— BEGIN Listing —
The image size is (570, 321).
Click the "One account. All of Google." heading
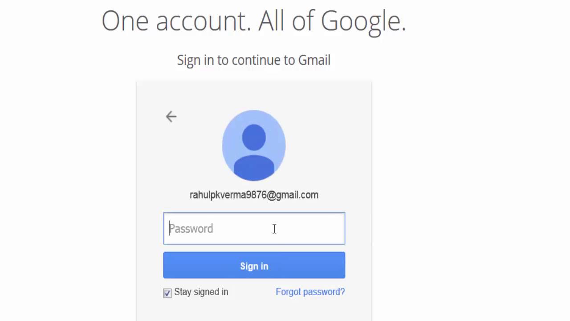tap(254, 21)
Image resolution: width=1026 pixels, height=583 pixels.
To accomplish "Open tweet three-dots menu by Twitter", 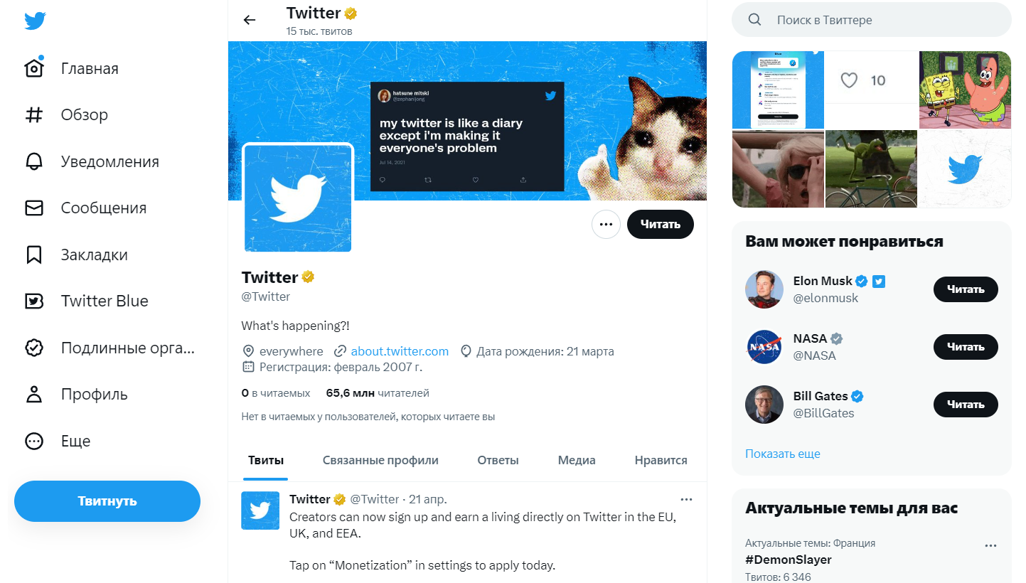I will (686, 499).
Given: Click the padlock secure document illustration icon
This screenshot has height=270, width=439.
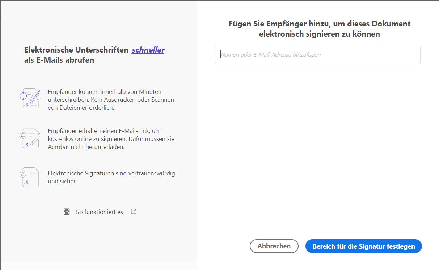Looking at the screenshot, I should tap(30, 177).

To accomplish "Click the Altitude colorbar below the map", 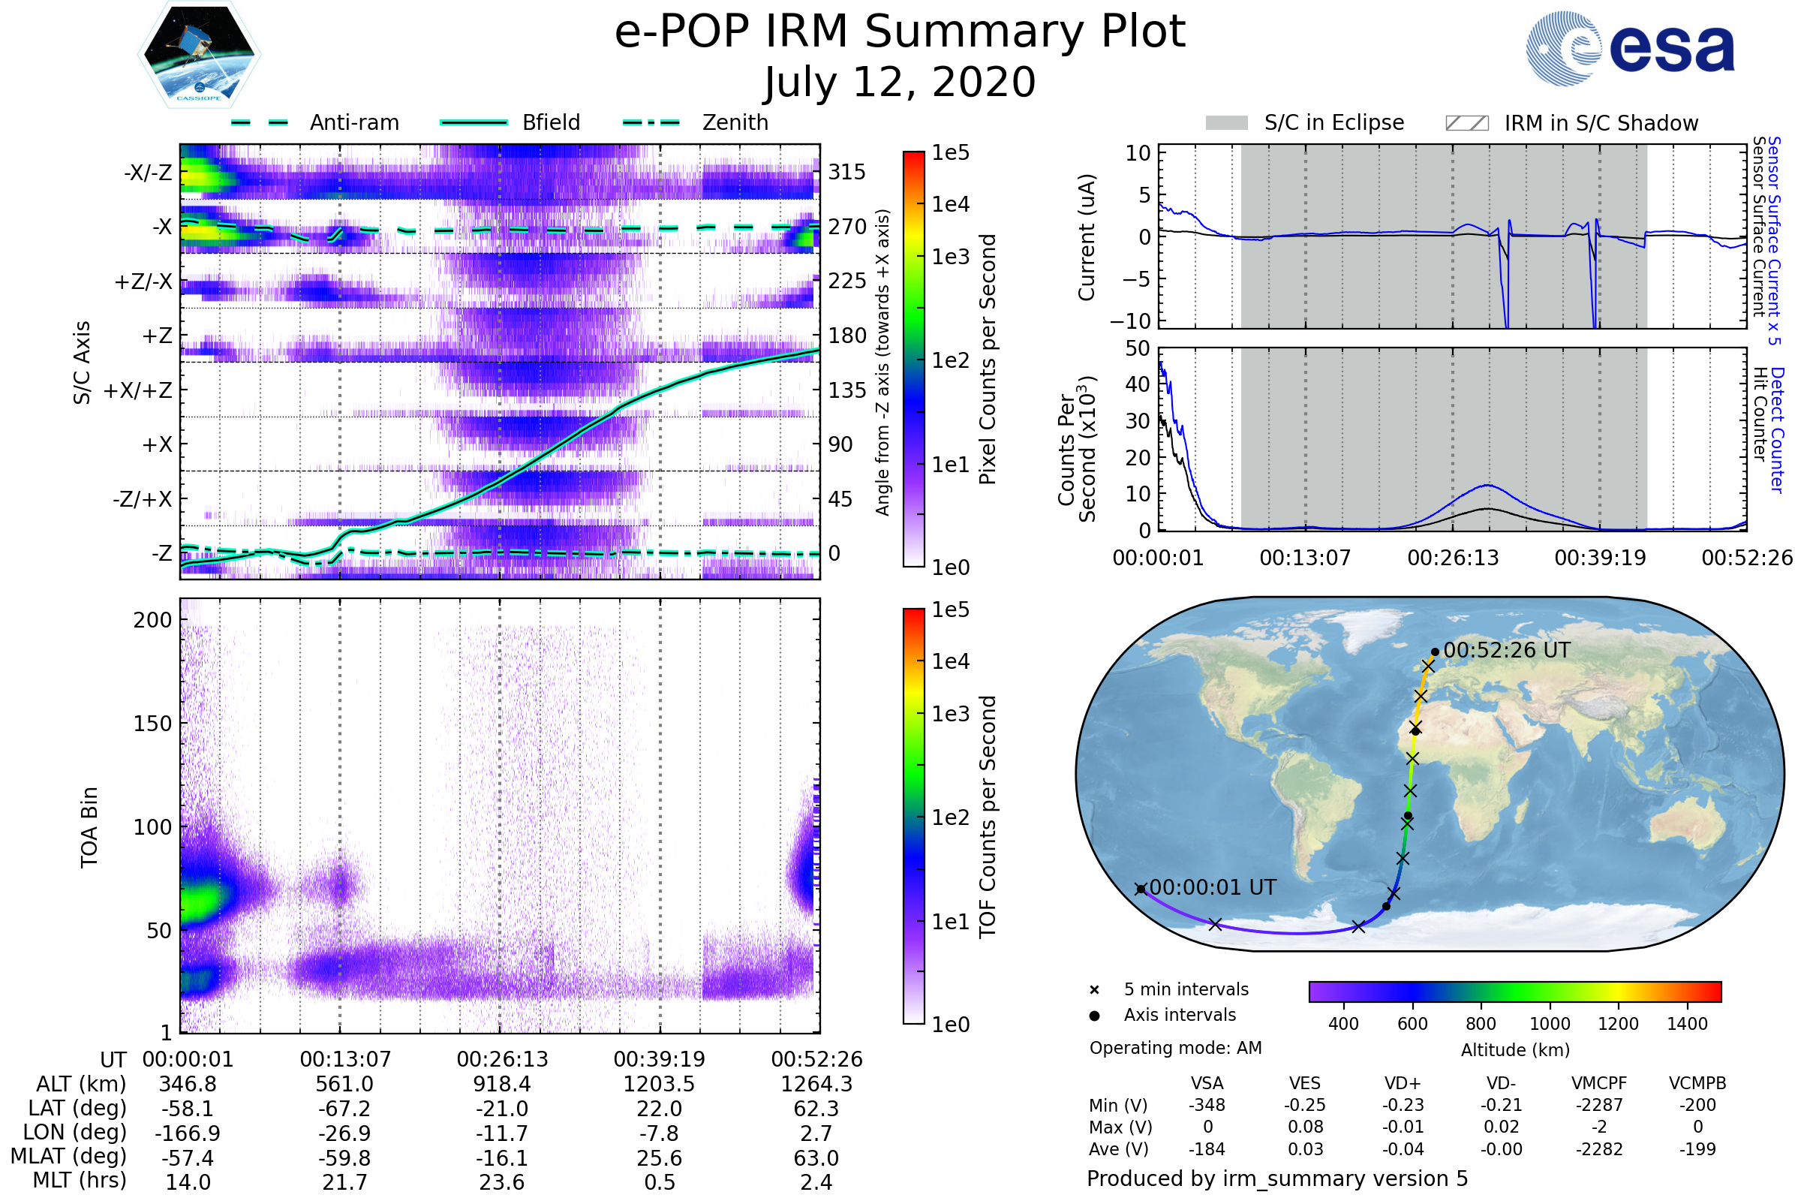I will coord(1515,991).
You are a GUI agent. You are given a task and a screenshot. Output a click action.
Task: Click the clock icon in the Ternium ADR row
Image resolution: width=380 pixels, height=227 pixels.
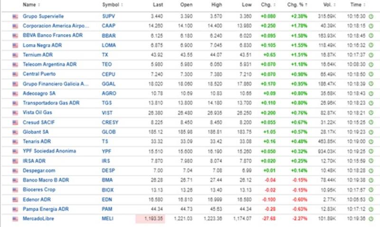click(x=371, y=55)
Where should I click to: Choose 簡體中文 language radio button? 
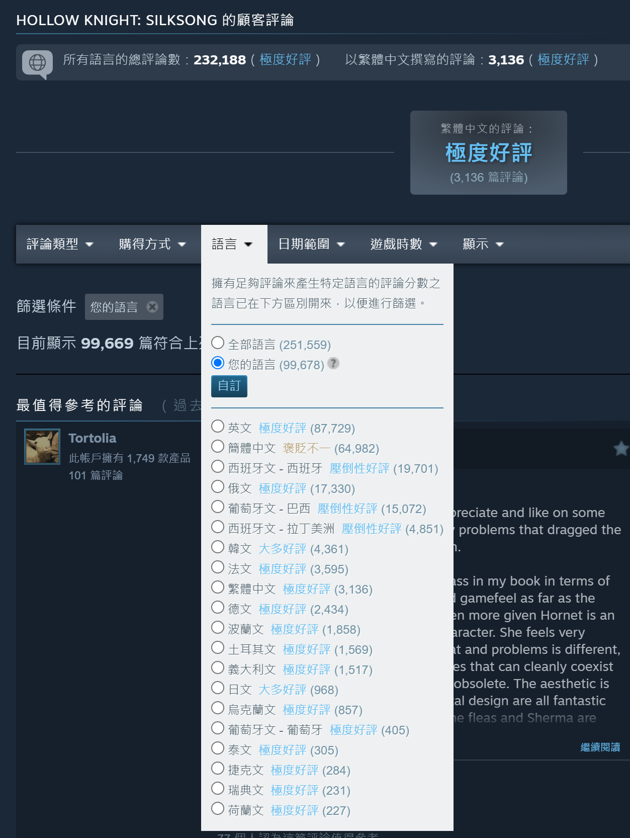218,447
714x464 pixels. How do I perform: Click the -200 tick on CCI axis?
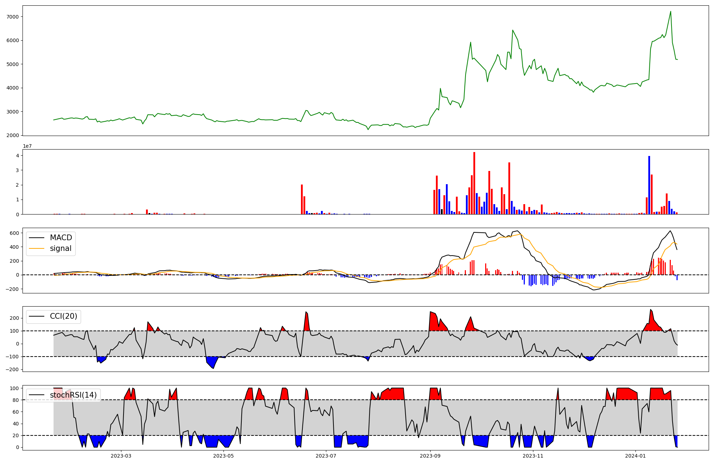[12, 369]
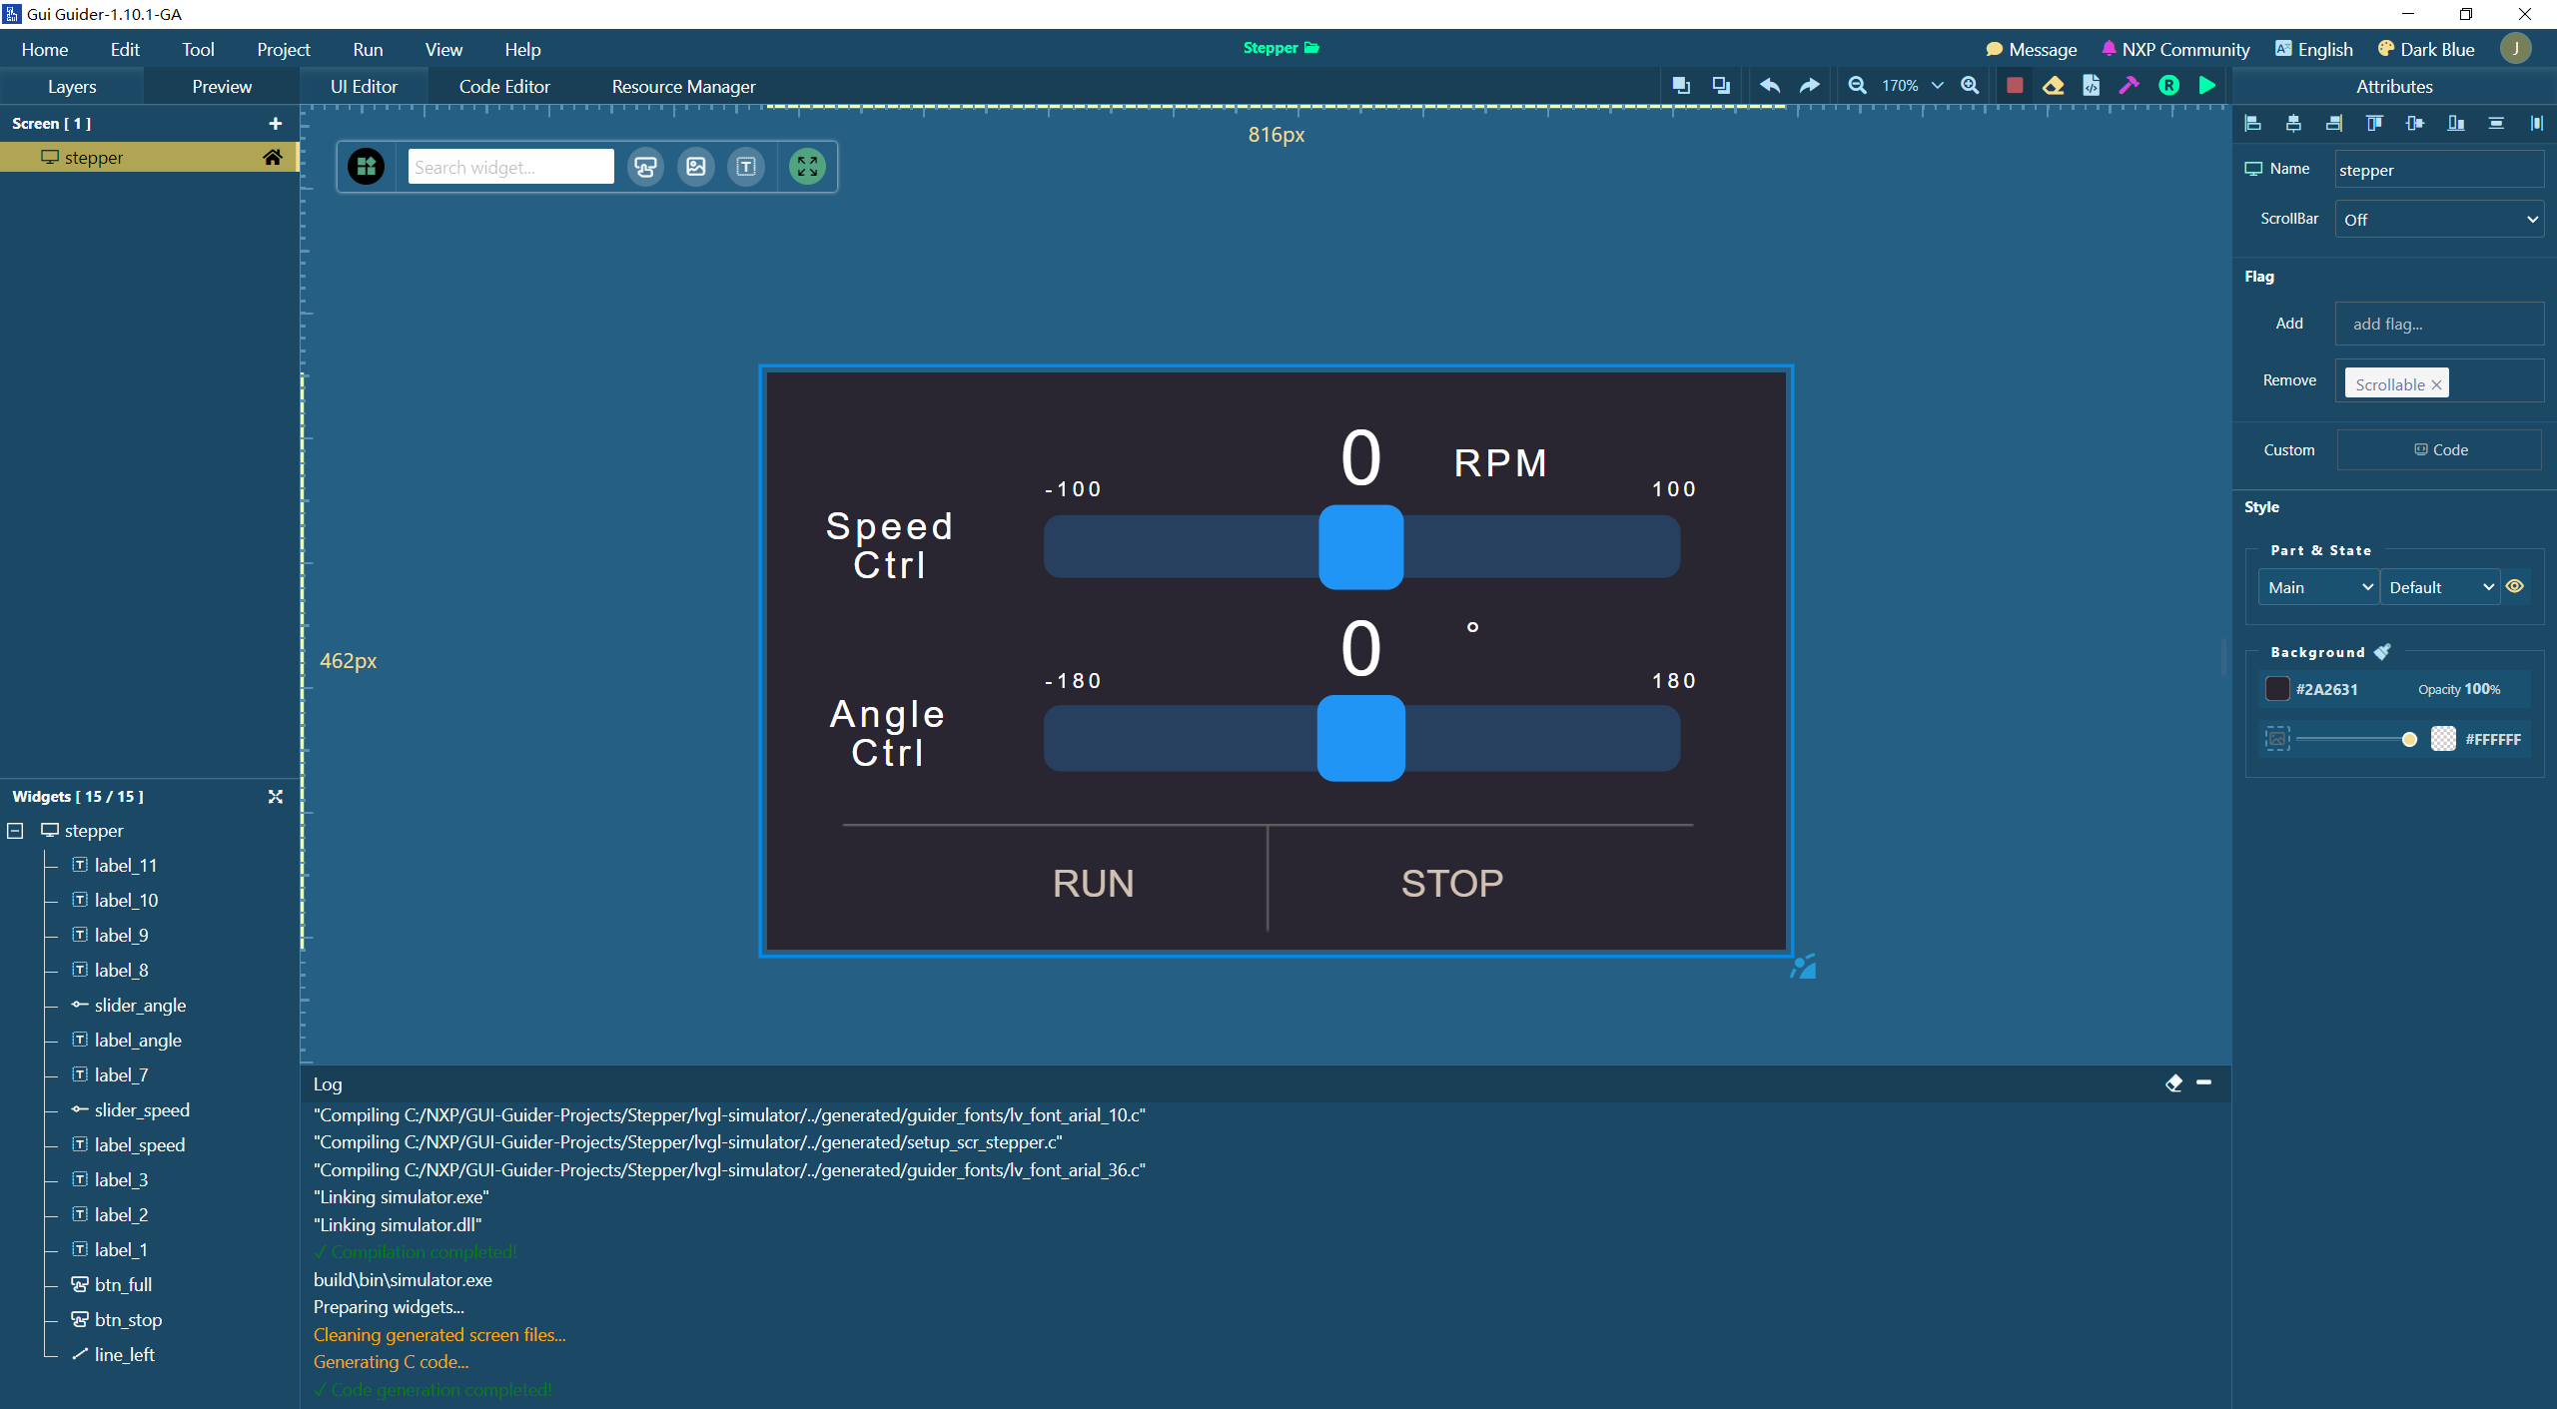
— END Listing —
#### [Your task]
Transcribe word for word the stretch of items from the line containing "714x464 pixels. How" through the end of the items, leaving out the pictures.

#### [Response to this exercise]
714x464 pixels. How do I perform: Click the -200 tick on CCI axis?
[12, 369]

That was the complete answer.